(Data extracted from a collection)
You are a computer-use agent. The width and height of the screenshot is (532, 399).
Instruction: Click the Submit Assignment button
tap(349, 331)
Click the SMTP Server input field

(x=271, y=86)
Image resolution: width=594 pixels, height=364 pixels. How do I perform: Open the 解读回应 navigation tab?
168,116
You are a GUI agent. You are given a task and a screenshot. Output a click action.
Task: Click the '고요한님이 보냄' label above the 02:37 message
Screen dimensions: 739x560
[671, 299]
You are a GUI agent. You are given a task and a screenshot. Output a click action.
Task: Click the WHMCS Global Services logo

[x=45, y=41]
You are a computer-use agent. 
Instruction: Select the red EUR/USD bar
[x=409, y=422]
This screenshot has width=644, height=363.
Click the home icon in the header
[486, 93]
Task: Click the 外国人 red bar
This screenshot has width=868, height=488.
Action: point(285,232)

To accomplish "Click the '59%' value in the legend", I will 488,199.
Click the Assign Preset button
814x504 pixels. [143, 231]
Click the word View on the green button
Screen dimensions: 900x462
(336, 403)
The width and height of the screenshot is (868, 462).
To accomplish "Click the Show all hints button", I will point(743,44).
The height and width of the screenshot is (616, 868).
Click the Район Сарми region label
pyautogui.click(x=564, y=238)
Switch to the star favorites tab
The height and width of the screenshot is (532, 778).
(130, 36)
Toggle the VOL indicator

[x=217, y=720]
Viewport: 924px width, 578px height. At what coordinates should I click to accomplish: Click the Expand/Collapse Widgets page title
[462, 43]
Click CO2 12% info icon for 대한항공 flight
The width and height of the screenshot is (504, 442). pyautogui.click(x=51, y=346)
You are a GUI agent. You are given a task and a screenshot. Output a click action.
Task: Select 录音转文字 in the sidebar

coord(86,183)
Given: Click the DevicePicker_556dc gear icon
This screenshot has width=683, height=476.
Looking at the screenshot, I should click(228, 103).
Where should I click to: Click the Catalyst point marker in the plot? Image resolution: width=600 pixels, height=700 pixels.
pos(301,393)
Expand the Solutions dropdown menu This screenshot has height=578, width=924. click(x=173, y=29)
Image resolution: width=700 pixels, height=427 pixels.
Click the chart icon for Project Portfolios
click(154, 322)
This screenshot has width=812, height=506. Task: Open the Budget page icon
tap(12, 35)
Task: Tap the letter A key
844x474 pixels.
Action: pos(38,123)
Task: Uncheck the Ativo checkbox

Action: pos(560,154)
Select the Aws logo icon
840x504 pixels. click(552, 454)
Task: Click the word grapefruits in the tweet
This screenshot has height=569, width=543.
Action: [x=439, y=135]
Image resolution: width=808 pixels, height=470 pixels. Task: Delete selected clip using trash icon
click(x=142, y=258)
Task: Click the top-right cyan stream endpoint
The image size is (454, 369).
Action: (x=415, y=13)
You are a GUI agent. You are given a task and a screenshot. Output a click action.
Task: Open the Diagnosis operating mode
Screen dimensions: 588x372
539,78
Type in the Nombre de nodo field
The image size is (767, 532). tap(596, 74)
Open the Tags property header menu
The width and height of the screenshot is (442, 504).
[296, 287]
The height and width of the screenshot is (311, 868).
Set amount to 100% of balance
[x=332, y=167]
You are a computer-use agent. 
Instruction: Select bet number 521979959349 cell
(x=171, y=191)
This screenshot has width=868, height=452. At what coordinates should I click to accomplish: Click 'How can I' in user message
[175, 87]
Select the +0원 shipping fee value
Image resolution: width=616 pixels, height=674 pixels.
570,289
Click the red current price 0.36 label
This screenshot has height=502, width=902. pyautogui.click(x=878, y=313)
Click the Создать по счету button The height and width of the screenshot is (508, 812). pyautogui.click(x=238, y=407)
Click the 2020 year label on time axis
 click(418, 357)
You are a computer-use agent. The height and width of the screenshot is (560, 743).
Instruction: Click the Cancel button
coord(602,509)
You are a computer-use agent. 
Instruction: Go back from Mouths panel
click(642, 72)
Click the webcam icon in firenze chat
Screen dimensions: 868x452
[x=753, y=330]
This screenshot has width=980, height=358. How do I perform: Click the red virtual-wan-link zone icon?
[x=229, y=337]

**EXERCISE INSTRUCTIONS**
Each record should be repeated in full, exactly as it is written.

**OUTPUT OF THE EXERCISE**
You are a computer-use agent. The width and height of the screenshot is (532, 399).
Instruction: Click the Submit Assignment button
tap(349, 331)
Click the SMTP Server input field

(x=271, y=86)
Image resolution: width=594 pixels, height=364 pixels. How do I perform: Open the 解读回应 navigation tab?
168,116
You are a GUI agent. You are given a task and a screenshot. Output a click action.
Task: Click the '고요한님이 보냄' label above the 02:37 message
Screen dimensions: 739x560
[671, 299]
You are a GUI agent. You are given a task and a screenshot. Output a click action.
Task: Click the WHMCS Global Services logo

[x=45, y=41]
You are a computer-use agent. 
Instruction: Select the red EUR/USD bar
[x=409, y=422]
This screenshot has width=644, height=363.
Click the home icon in the header
[486, 93]
Task: Click the 外国人 red bar
This screenshot has width=868, height=488.
Action: point(285,232)

To accomplish "Click the '59%' value in the legend", I will 488,199.
Click the Assign Preset button
814x504 pixels. [143, 231]
Click the word View on the green button
Screen dimensions: 900x462
(336, 403)
The width and height of the screenshot is (868, 462).
To accomplish "Click the Show all hints button", I will point(743,44).
The height and width of the screenshot is (616, 868).
Click the Район Сарми region label
pyautogui.click(x=564, y=238)
Switch to the star favorites tab
The height and width of the screenshot is (532, 778).
(130, 36)
Toggle the VOL indicator

[x=217, y=720]
Viewport: 924px width, 578px height. At what coordinates should I click to accomplish: Click the Expand/Collapse Widgets page title
[462, 43]
Click CO2 12% info icon for 대한항공 flight
The width and height of the screenshot is (504, 442). pyautogui.click(x=51, y=346)
You are a GUI agent. You are given a task and a screenshot. Output a click action.
Task: Select 录音转文字 in the sidebar

coord(86,183)
Given: Click the DevicePicker_556dc gear icon
This screenshot has width=683, height=476.
Looking at the screenshot, I should click(228, 103).
Where should I click to: Click the Catalyst point marker in the plot? Image resolution: width=600 pixels, height=700 pixels.
pos(301,393)
Expand the Solutions dropdown menu This screenshot has height=578, width=924. click(x=173, y=29)
Image resolution: width=700 pixels, height=427 pixels.
Click the chart icon for Project Portfolios
click(154, 322)
This screenshot has width=812, height=506. Task: Open the Budget page icon
tap(12, 35)
Task: Tap the letter A key
844x474 pixels.
Action: pos(38,123)
Task: Uncheck the Ativo checkbox

Action: pos(560,154)
Select the Aws logo icon
840x504 pixels. click(552, 454)
Task: Click the word grapefruits in the tweet
This screenshot has height=569, width=543.
Action: [x=439, y=135]
Image resolution: width=808 pixels, height=470 pixels. Task: Delete selected clip using trash icon
click(x=142, y=258)
Task: Click the top-right cyan stream endpoint
The image size is (454, 369).
Action: (x=415, y=13)
You are a GUI agent. You are given a task and a screenshot. Output a click action.
Task: Open the Diagnosis operating mode
Screen dimensions: 588x372
539,78
Type in the Nombre de nodo field
The image size is (767, 532). tap(596, 74)
Open the Tags property header menu
The width and height of the screenshot is (442, 504).
[296, 287]
The height and width of the screenshot is (311, 868).
Set amount to 100% of balance
[x=332, y=167]
You are a computer-use agent. 
Instruction: Select bet number 521979959349 cell
(x=171, y=191)
This screenshot has width=868, height=452. At what coordinates should I click to accomplish: Click 'How can I' in user message
[175, 87]
Select the +0원 shipping fee value
Image resolution: width=616 pixels, height=674 pixels.
570,289
Click the red current price 0.36 label
This screenshot has height=502, width=902. pyautogui.click(x=878, y=313)
Click the Создать по счету button The height and width of the screenshot is (508, 812). pyautogui.click(x=238, y=407)
Click the 2020 year label on time axis
 click(418, 357)
You are a computer-use agent. The height and width of the screenshot is (560, 743).
Instruction: Click the Cancel button
coord(602,509)
You are a computer-use agent. 
Instruction: Go back from Mouths panel
click(642, 72)
Click the webcam icon in firenze chat
Screen dimensions: 868x452
[x=753, y=330]
This screenshot has width=980, height=358. How do I perform: Click the red virtual-wan-link zone icon?
[x=229, y=337]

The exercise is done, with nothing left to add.